Ironically, Shanta’s son Sagar, who is differently abled, also gets government’s financial assistance. Her elder son, Pandit, is employed. “He has separated from us,” Shanta claims. The local panel headed by an NCP politician approved Shanta’s application on October 11, 2013.


Interestingly, it also approved another bogus case the same day where Anant’s name was again misused. One Pundalik Patil, whose names do not figure in the BPL list, availed pension, with the gramsevak and sarpanch issuing a bogus document certifying him in Anant’s Patil name. To meet the eligibility criteria, Pundalik’s son Narayan, who is a grampanchayat employee, also submitted a bogus affidavit claiming he had parted ways with his father and does not support him.

When The Indian Express visited his house, Narayan himself said both of them live together. The talathi also understated Pundalik’s farm landholding.


Meanwhile, Anant’s son Vithal, an MSEB employee, claimed that they could never avail the pension benefit. “Our application won’t ever be considered since we support the rival political party (Shiv Sena),” he said. The family was unaware about their bogus relatives.

Bungalow, Car and a ‘destitute’ widow


The picture says it all. This is the house where Radhabai Khot, a pensioner, resides in Karvir’s Nagdevwadi village.

A Congress politician-led local committee approved Khot’s application for pension meant for a destitute widow, even as she resides with her son Sandeep, who is employed with the Maharashtra State Electricity Board.

The family resides in a lavish bungalow, owns a four-wheeler, and is well to do. While Khot herself could not be contacted, Sandeep confirmed that the family also owns a 16-guntha sugarcane farm. “We will not avail the benefit from now. My mother just went with the flow. In the run-up to elections, a number of women from our village had applied for pension,” he said.

Identity crisis

In the run-up to the state polls, an NCP-led local government panel in Kagal sanctioned old age pension for Malubai Patil, who resides on the outskirts of Malage Khurd.

Malubai’s application was cleared on the ground that his son Shamrao’s name figures in the BPL list. But the BPL list actually refers to another Shamrao Patil, who resides inside the village. The fact that the family owns 2.16-hectare farm land remained undisclosed.

‘Everyone was cheating. so, why not me?’

“Gaon main sab kar rahen the toh maine bhi kara (Everyone in the village was applying, so I applied too,” said Karvir resident Krishna Dhaire, whose application for old-age pension was approved in the run-up to state polls even though he himself admits being just 45 years old.
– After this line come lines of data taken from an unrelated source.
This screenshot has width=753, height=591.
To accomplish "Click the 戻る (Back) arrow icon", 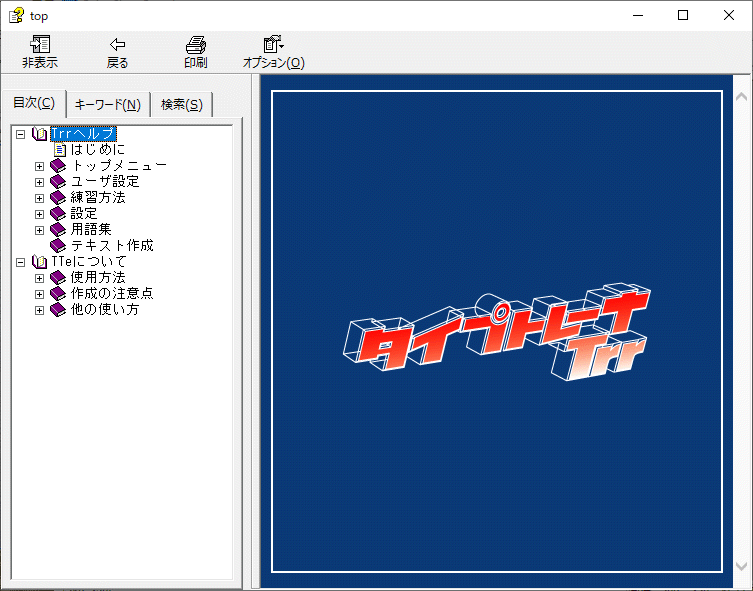I will coord(118,45).
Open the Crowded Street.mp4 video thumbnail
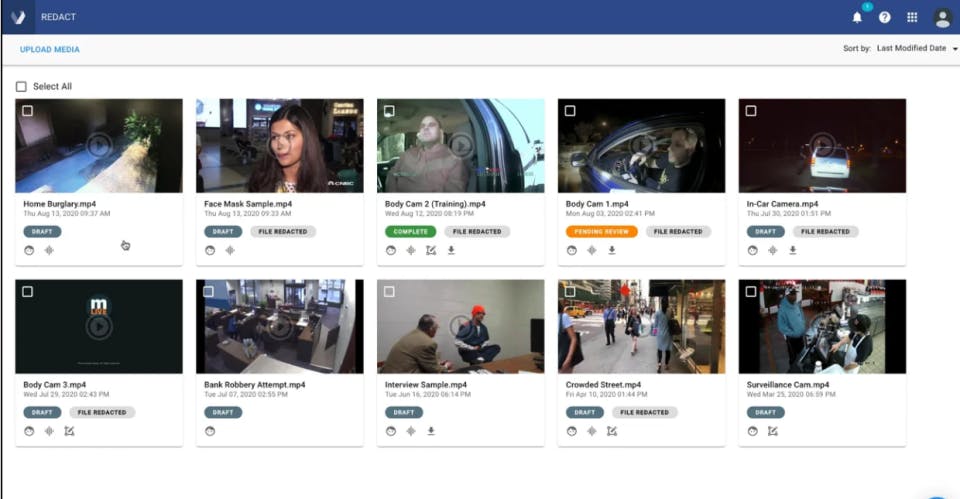The width and height of the screenshot is (960, 499). coord(642,326)
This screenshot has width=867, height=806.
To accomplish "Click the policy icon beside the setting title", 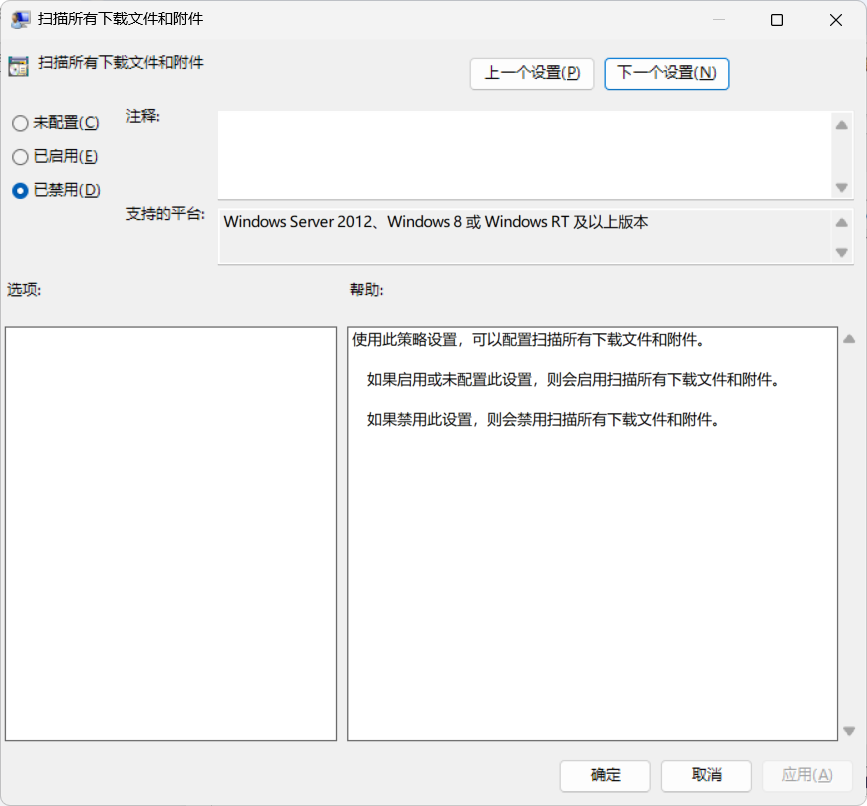I will [x=17, y=65].
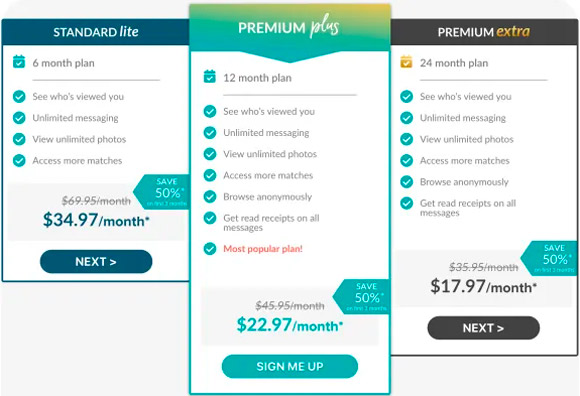Select the PREMIUM extra plan header

click(484, 32)

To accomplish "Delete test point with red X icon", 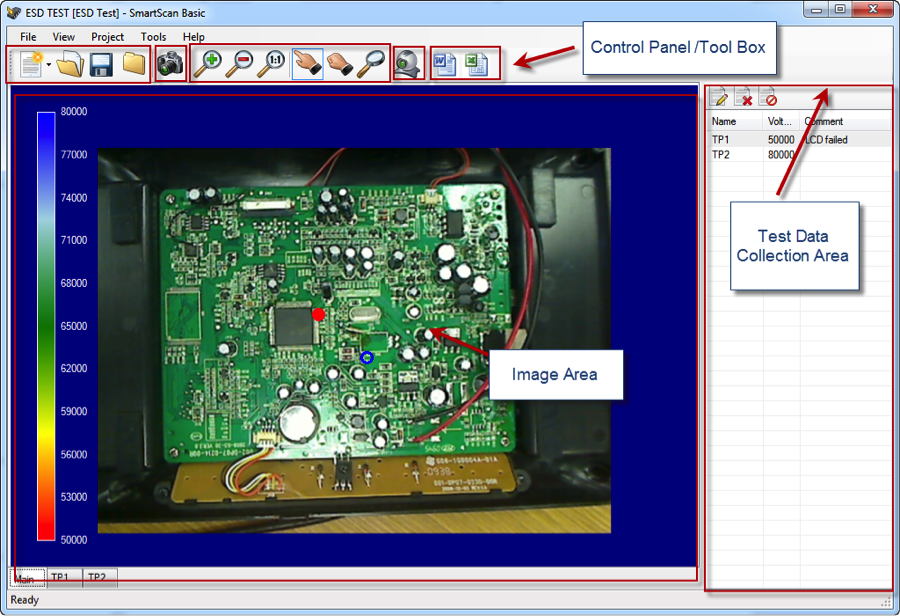I will [x=743, y=98].
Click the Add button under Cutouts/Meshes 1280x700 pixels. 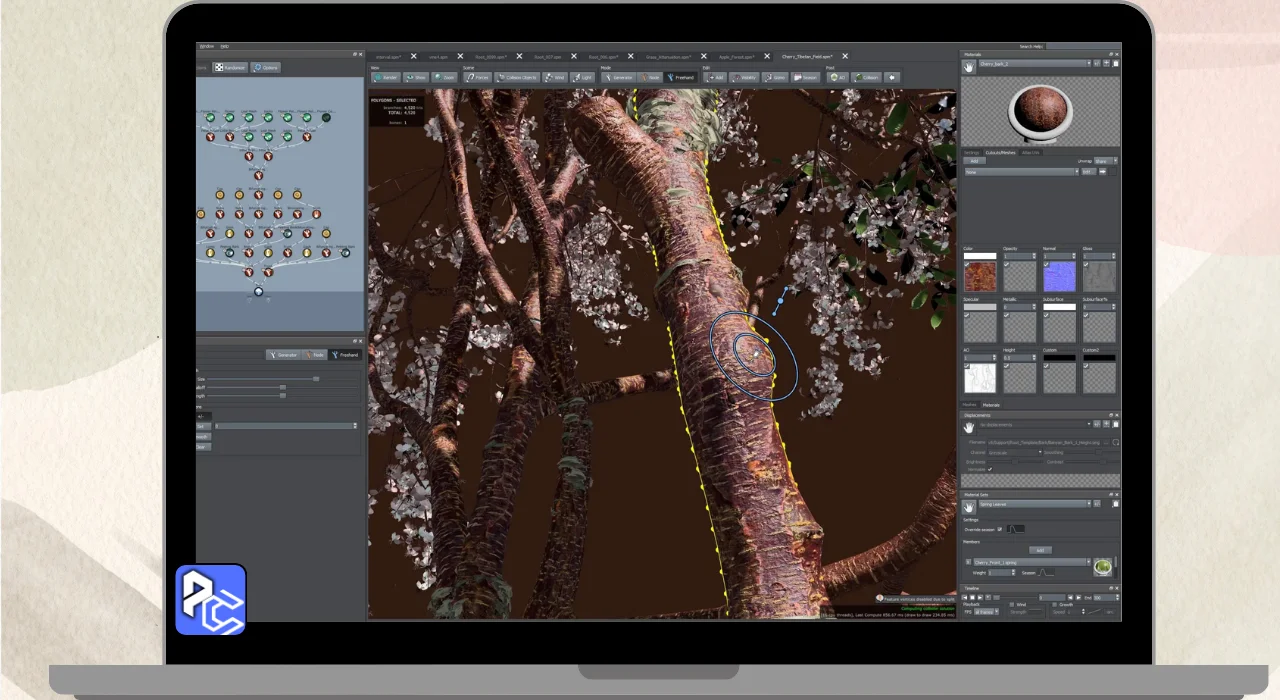click(974, 160)
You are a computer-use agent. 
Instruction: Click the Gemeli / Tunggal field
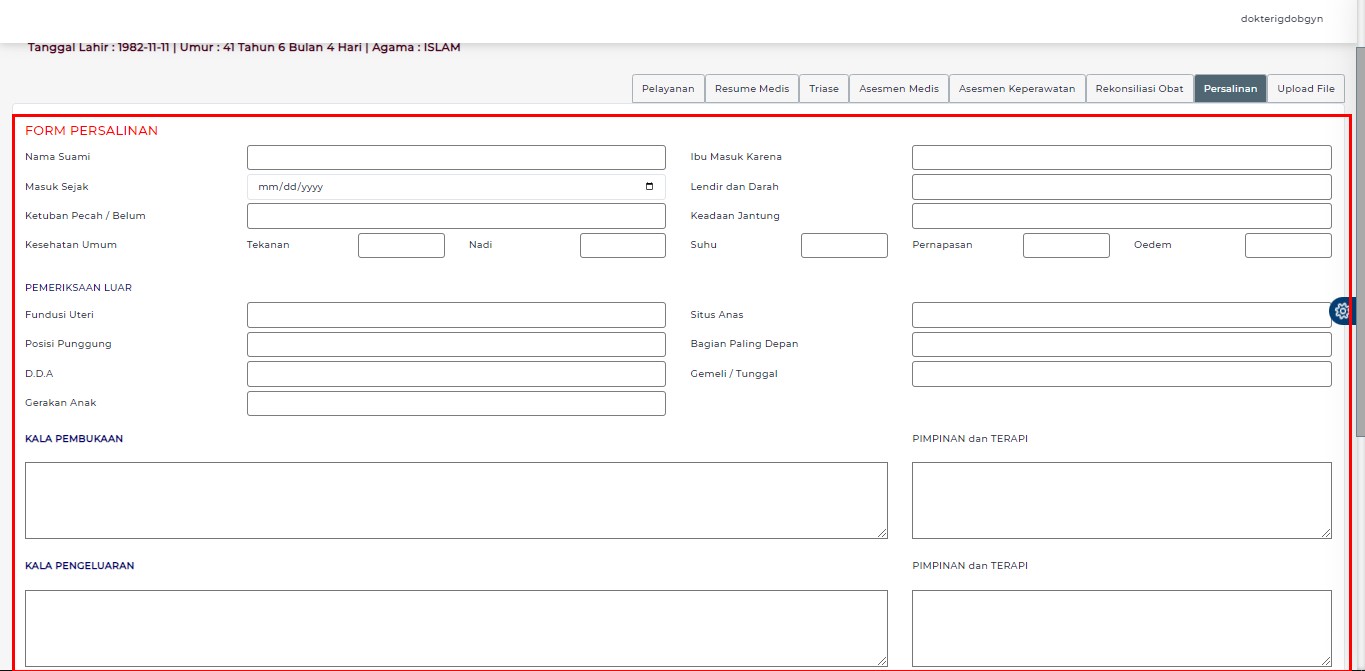[x=1121, y=374]
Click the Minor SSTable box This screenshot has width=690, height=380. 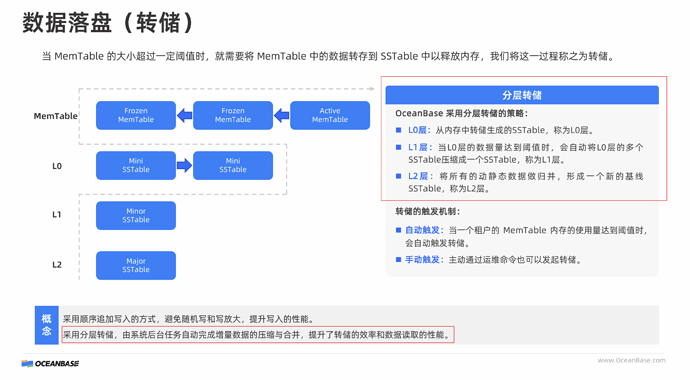pyautogui.click(x=136, y=216)
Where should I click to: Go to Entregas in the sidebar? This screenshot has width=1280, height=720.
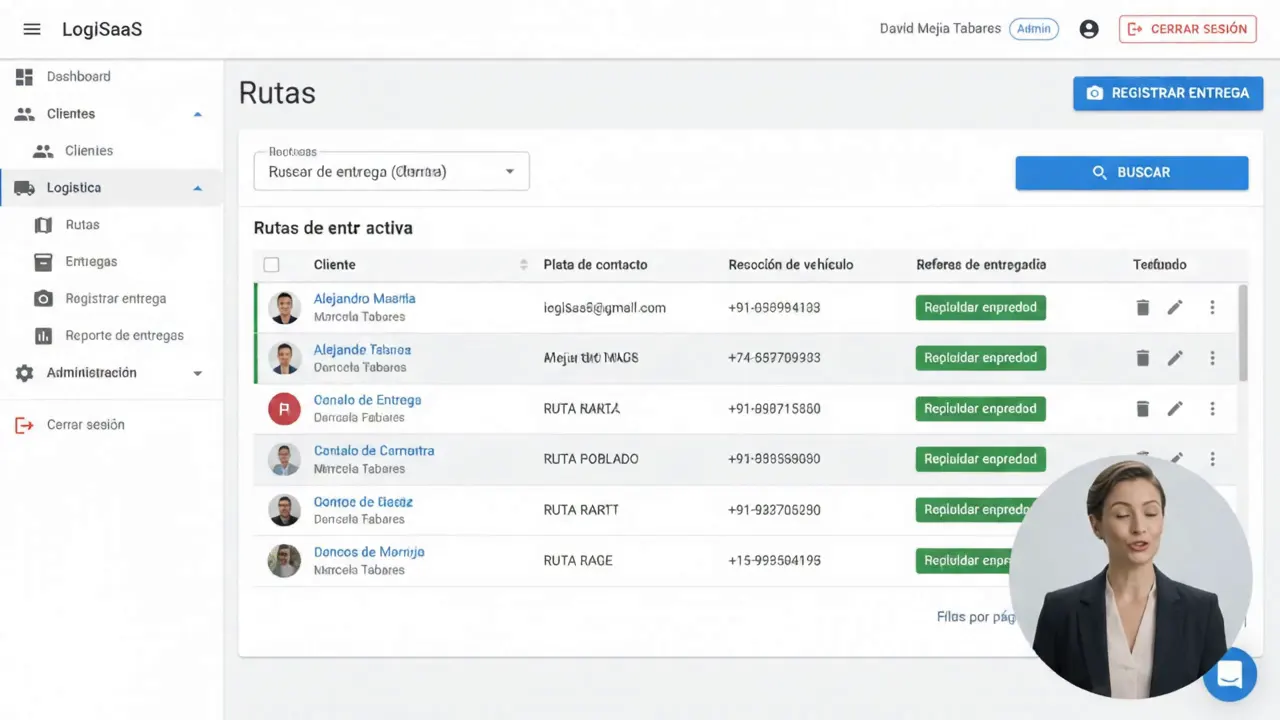[91, 261]
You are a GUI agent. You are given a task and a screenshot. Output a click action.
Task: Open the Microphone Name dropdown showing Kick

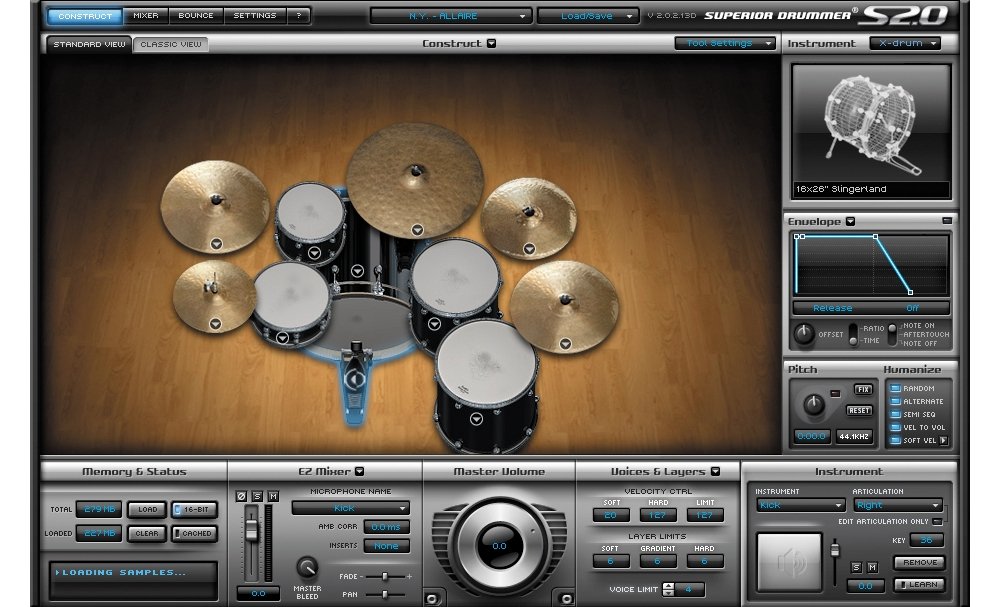(350, 509)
“I was born in 1968,” Dhaire admitted. “In the run-up to the polls, they (local politicos) were saying you just give us your Aadhaar card and three photos, and we would ensure you get an additional Rs 600 a month,” he added. “Most in the village applied. I did too,” he said.

Dhaire does not fit the income criteria too. He admitted that his annual family income was much higher than the Rs 21,000 cap for availing old age pension. He owns a one-acre sugarcane farm, two animals, two motorbikes, and resides with his family in a ground plus one pucca house.

Official speak

When biometric thumbprints of some beneficiaries did not match, I had raised the matter in the gram panchayat. But they (other members) brought a no-confidence motion against me forcing me to retreat. I might have signed some dubious documents under duress. I would have been targetted for blocking the benefit to a villager.

Reshma Sable, Sarpanch, Malage Khurd

I was not the sarpanch when the bogus applications were accepted. As a gram panchayat member, I had raised my voice against such cases arguing that these would eventually show the village in bad light.

Sharad Nigde, Sarpanch, Nagdevwadi

Once the gramsevak certifies that someone’s name appears in the BPL list, why should we crosscheck this detail. It is the responsibility of the circle officer to verify the income profile of applicants whose annual income is below Rs 21,000.

Shivaji Gavai, Naib Tahsildar, Kagal

Action will be taken against all those responsible for the bogus cases. We have already initiated a drive.